Data extracts:
^^^^^^^^^^^^^^^^

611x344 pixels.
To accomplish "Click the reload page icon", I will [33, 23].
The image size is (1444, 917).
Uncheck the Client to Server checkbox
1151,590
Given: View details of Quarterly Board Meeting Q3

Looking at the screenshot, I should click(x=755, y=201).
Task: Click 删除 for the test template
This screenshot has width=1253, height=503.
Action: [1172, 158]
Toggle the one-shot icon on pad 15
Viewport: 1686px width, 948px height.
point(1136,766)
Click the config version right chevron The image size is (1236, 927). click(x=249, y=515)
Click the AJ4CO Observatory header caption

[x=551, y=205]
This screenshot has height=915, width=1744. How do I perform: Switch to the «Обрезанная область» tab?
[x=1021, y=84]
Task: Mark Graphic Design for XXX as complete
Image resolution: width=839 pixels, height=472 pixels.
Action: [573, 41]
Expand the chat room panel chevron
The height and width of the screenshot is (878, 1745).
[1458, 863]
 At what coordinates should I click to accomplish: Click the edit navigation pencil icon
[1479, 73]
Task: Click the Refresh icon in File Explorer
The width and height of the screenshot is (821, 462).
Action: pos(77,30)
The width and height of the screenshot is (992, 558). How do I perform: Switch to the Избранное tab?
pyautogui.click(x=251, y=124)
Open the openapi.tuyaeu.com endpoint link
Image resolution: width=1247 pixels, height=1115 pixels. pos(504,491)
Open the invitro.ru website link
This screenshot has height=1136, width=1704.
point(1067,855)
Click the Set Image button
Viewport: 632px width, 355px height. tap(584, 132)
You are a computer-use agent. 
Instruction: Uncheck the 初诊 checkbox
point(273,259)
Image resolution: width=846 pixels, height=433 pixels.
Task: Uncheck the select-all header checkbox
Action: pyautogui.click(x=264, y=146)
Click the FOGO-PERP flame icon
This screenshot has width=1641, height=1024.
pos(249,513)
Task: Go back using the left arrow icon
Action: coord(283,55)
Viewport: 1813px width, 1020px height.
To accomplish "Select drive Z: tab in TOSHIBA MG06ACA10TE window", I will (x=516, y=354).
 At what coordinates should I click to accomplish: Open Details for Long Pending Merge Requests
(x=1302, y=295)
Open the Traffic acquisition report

^^^^^^^^^^^^^^^^

Problem details: State the number of lines holding the word "size" in the listing. Add nothing else.

Exercise result: 2